In the United States Black babies die almost three times more than white babies, from the time a woman is pregnant until the baby reaches one years old. When I am out-and -about in the community, many are surprised to hear this statistic for the first time. Even OB-Gyn’s and Midwives seem confused and overwhelmed by the disparity. However, I am not surprised or confused. This disparity makes perfect sense when we put pregnancy and childbirth in the Black Community in perspective.
Did you know that Per the CDC:
Black women are 2.5 times more likely to begin prenatal care in the 3rd trimester, or not receive prenatal care at all.
Black babies are four times as likely to die as infants due to complications related to low birth weight, as compared to white babies.
As a midwife in a community clinic that only accepts patients who are insured by Medi-Cal and/or other State/Federal insurance programs, I see many pregnant women daily. The majority of those women are Black or Latina from underserved communities, and living at, or below what we consider the poverty level. You know, the women and girls that we pass by daily in Black and Latino Communities.
If it is their first time at the clinic, and they believe that they are pregnant, we start with a pregnancy test. If the pregnancy test is positive, and they plan on continuing with their pregnancy, they are scheduled for routine prenatal care at the clinic. What we discover from this point forward in most cases is saddening, sickening, and just plain unacceptable!
Many of the young women who enter prenatal care are pregnant by young men that they are not presently in relationships with. In fact, many never really were in committed relationships. Oft times, it is someone that they know from the community, or met while out. This person may have been cute, or attractive, may have had a nice car, or seemingly had what they considered a lot of money, and, on…and on… with the superficial reasons. What happens after that? Uncommitted sexual relations, and then an unwanted pregnancy…babies created by two people who aren’t in love with each other, and may not even really know one another. In this situation, when we ask the women how they feel about the pregnancy, most say something like, “it’s okay, I can handle it on my own”, or “I’ll be fine, my mother did it on her own…” These women tend to struggle with finances, nutrition, housing, emotional stress, substance abuse, and other psycho-social challenges.
Others who come into prenatal care, who say they are in relationships, struggle in the relationships… They may be experiencing domestic violence. The partner may not be faithful. The partner is not supportive when it comes to attending prenatal visits, or he may not be happy about the pregnancy. Many times the partner is unemployed, or a member of a gang. Basically, these women are like the single women, in bad situations.

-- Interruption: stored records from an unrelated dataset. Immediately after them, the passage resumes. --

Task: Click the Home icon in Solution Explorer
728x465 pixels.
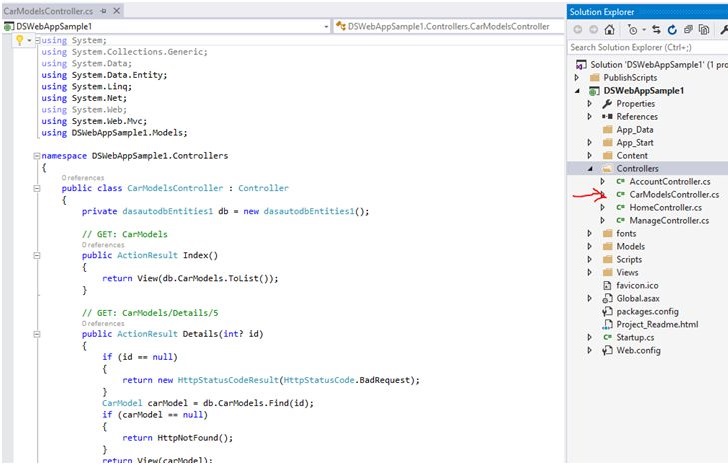Action: [609, 30]
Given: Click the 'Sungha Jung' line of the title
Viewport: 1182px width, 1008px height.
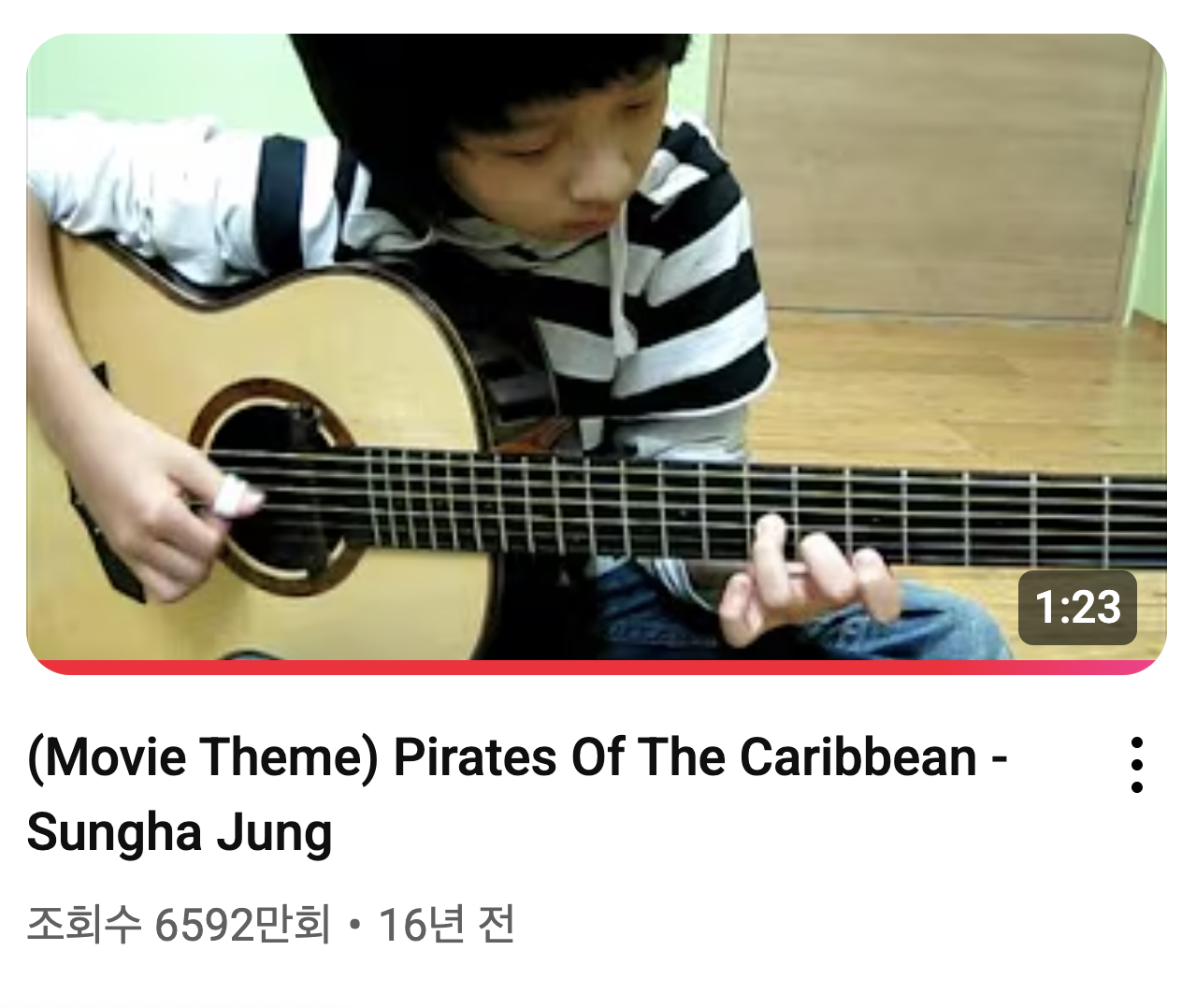Looking at the screenshot, I should [180, 832].
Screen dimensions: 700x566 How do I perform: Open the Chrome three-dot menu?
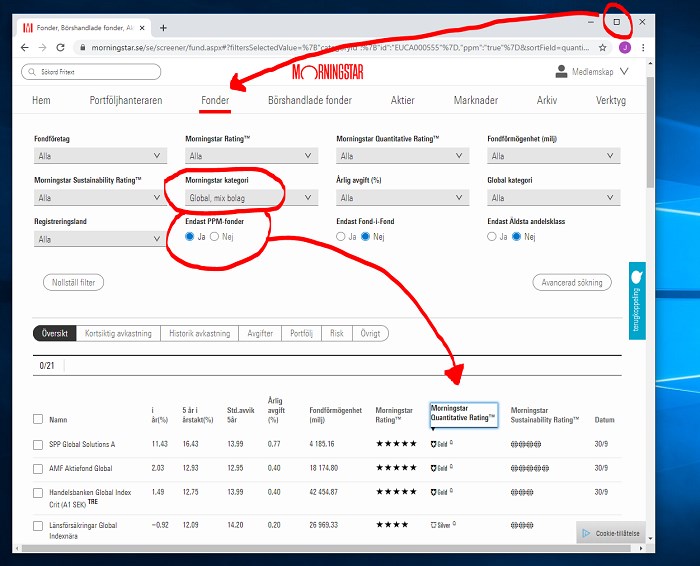pyautogui.click(x=643, y=47)
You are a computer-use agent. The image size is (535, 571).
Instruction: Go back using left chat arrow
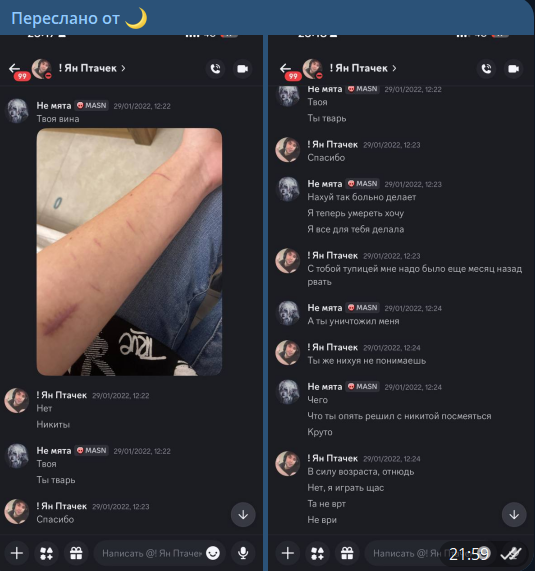[x=15, y=68]
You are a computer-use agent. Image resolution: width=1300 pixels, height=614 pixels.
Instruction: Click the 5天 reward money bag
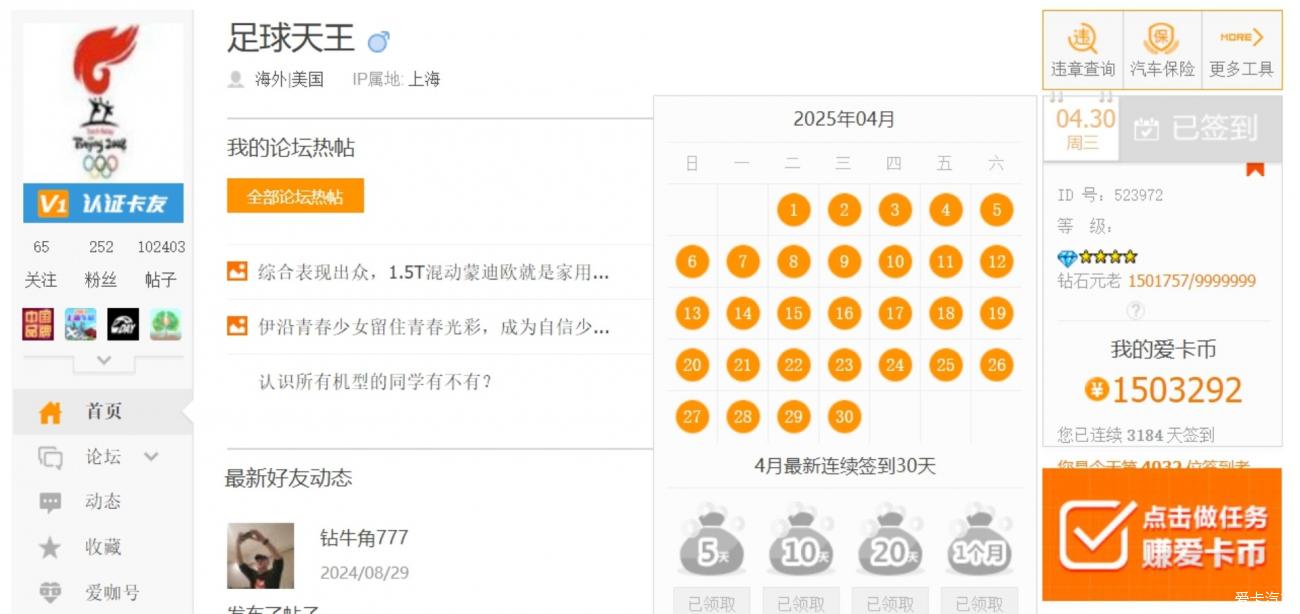(711, 540)
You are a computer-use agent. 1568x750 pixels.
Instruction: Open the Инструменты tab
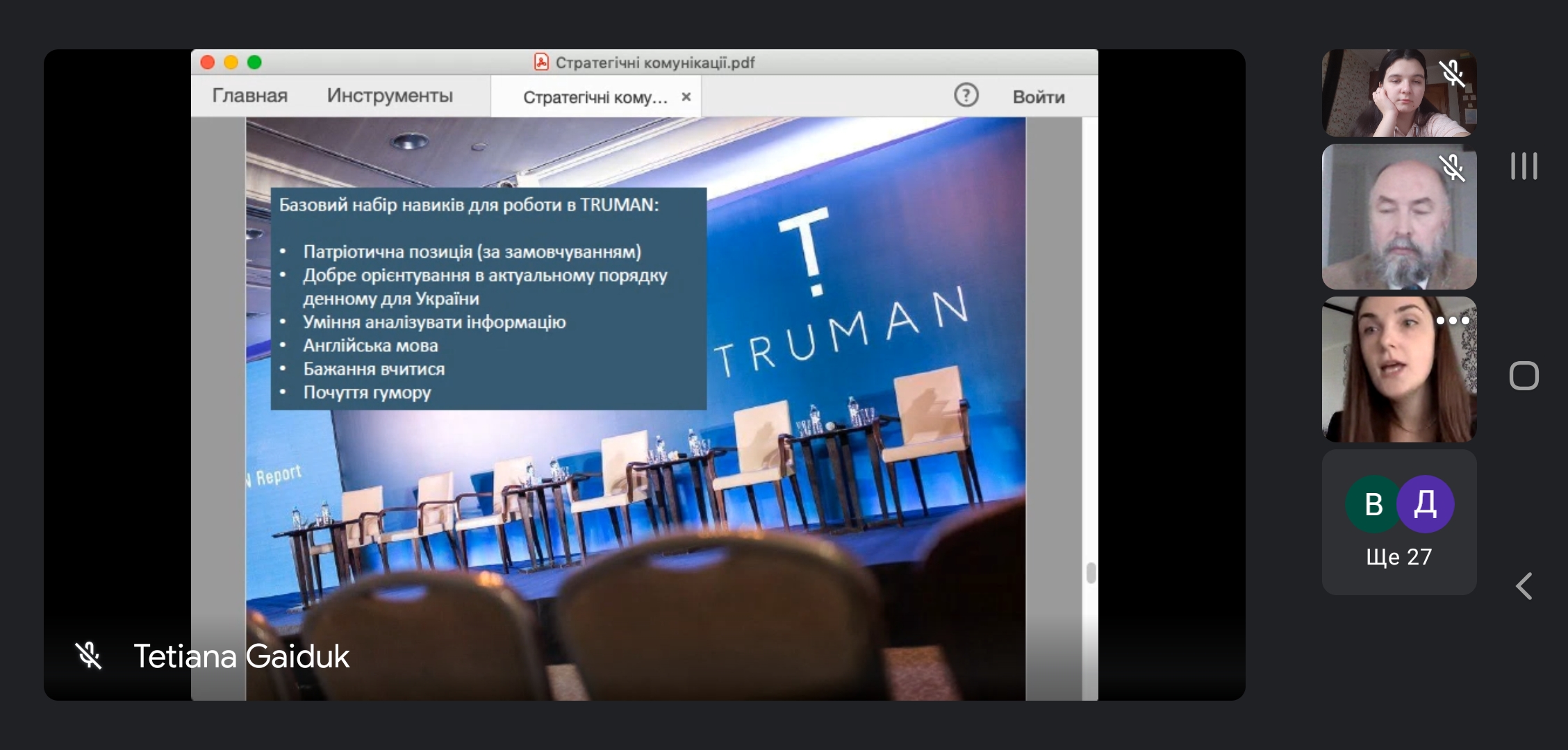click(390, 96)
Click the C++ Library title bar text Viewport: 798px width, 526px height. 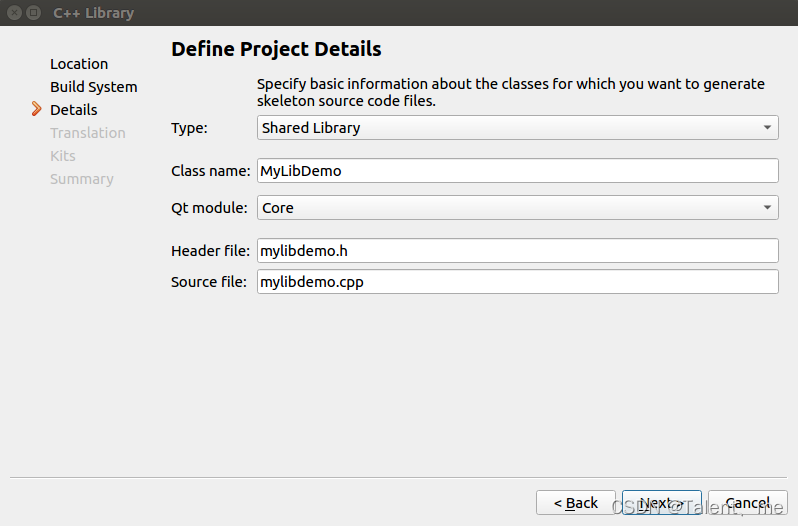pyautogui.click(x=93, y=13)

Of course women who enter pregnancy with all the issues that we have discussed and even some physical challenges are more likely to have poor outcomes. How could she not be at risk? She has no peace of mind, no comfort. Who can she turn to? Her social challenges eventually manifest into physical challenges such as high blood pressure, gestational diabetes, and maternal obesity; just to name a few. Her immune system becomes even more compromised, because she is not eating well. She has no appetite, because she is consumed by all of her challenges. It is definitely not an optimum situation, and in my ten years of experience I am confident that these are the reasons that more Black Women have poor outcomes.
Over 70% of Black Babies are Born Outside of Wedlock!
Why is this okay? What happened within our communities that caused us to support being a “Baby Mama”? I mean those of us who have had babies out of wedlock clearly recognize that it is a tremendous struggle to make ends meet. Why are we not delivering this message to our daughters and sons? Why aren’t we encouraging and supporting marriage?
Being Married is What’s UP! Other communities have recognized that strong marriages build strong families, and strong families build strong communities. Pregnant women who are happily married have happier pregnancies. These women are not left to make a new baby alone. They have a spouse caring for them so that they can concentrate on giving birth to a god. That is a tremendous task in and of itself. These women don’t have to be overly concerned about finances, or housing, or nutrition. They have a partner working hand-and-hand with them. They can concentrate on fulfilling their role in the relationship – the feminine role.
Returning to Our Queendom. We cannot continue to let our daughters believe that they can make and raise a baby on their own. We are allowing them to CHEAT themselves out of true happiness; the happiness that God intends for them. They are turning their backs on natural law, which always leads to disaster.
Historically, Black women did what they had to do to keep families together. That day is gone. Today, we have to stand up and take our rightful places in the community. Furthermore, our rightful place is NOT being a “Baby Mama”! It is being Wife, Mother, and even Domestic Goddess; the first teacher, the first nurse. The role of wife and mother is so important, but we have allowed society to define and belittle that role. Mothers are powerful.
What is the answer to the disproportionately high infant mortality rates in the Black Community? Healthy and Strong Black Marriages!